WHAT THIS TASK INVOLVES. Would you please transcribe the records below exactly, leaving out the pictures?

EXTRACTED MATERIAL.

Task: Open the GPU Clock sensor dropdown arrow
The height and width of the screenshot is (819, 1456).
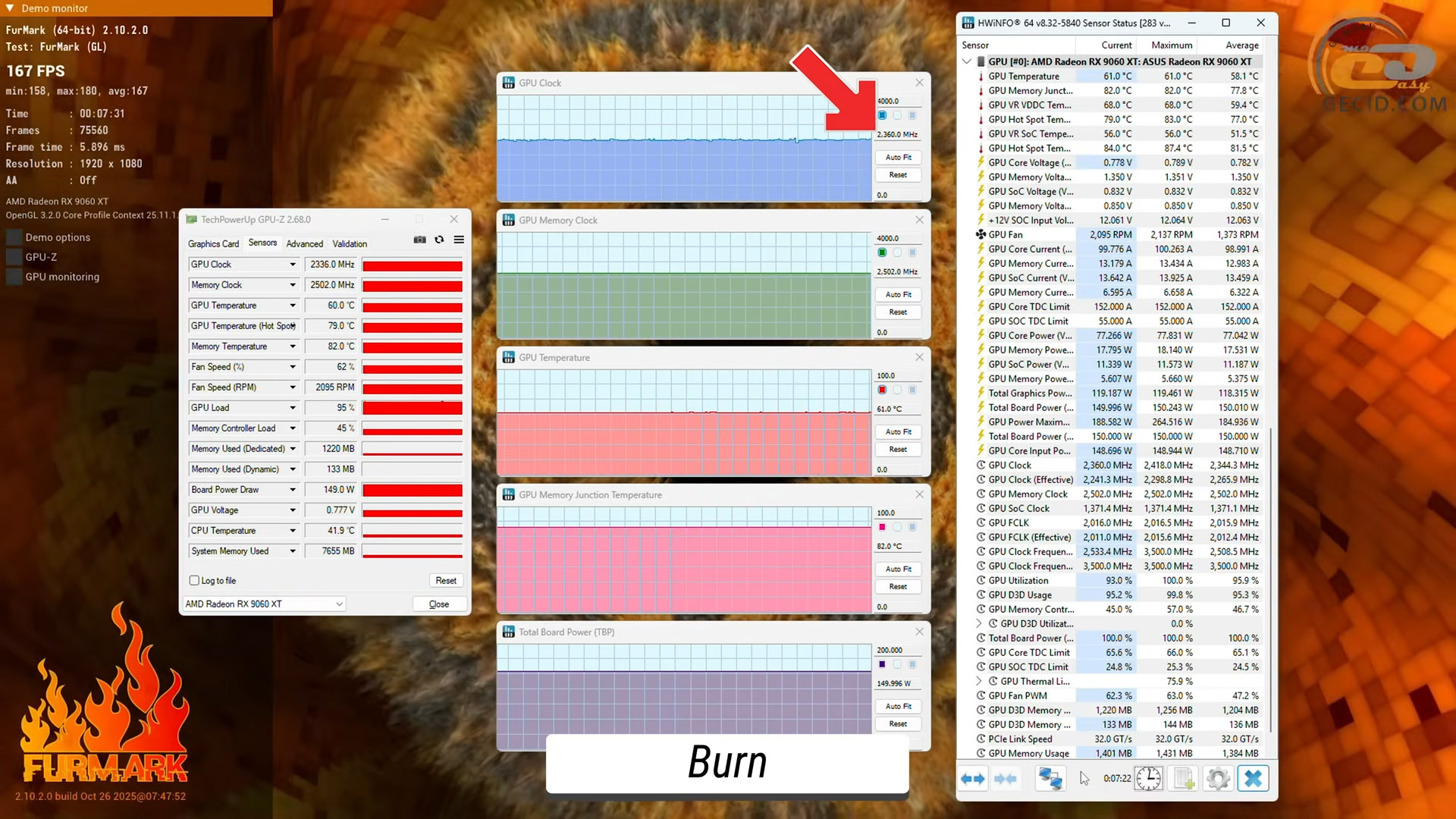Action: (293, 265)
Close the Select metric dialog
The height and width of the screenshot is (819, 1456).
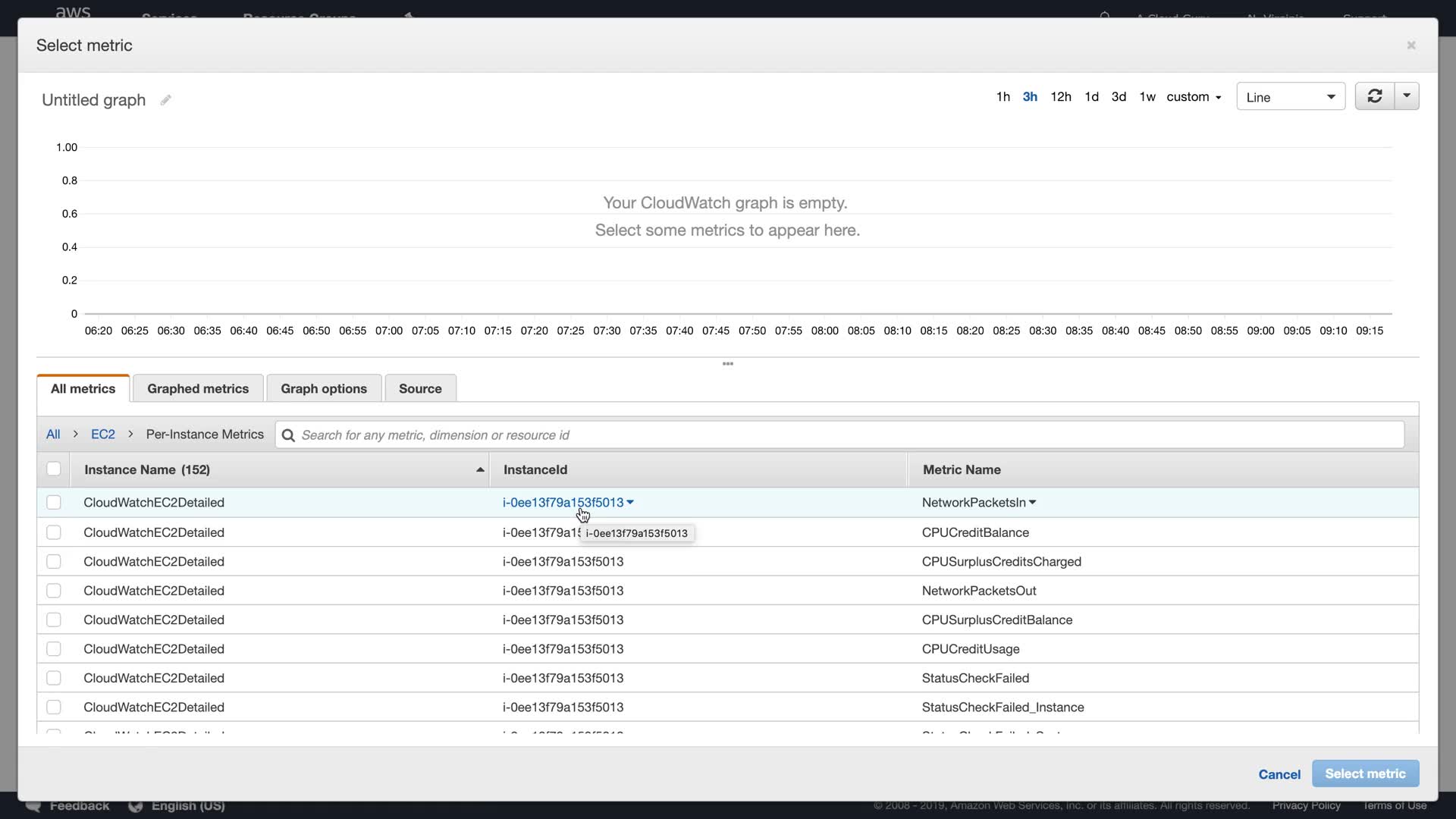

RESPONSE TO THE EXERCISE.
Task: Open the GPU Clock sensor dropdown arrow
The height and width of the screenshot is (819, 1456).
Action: (293, 265)
Close the Select metric dialog
The height and width of the screenshot is (819, 1456).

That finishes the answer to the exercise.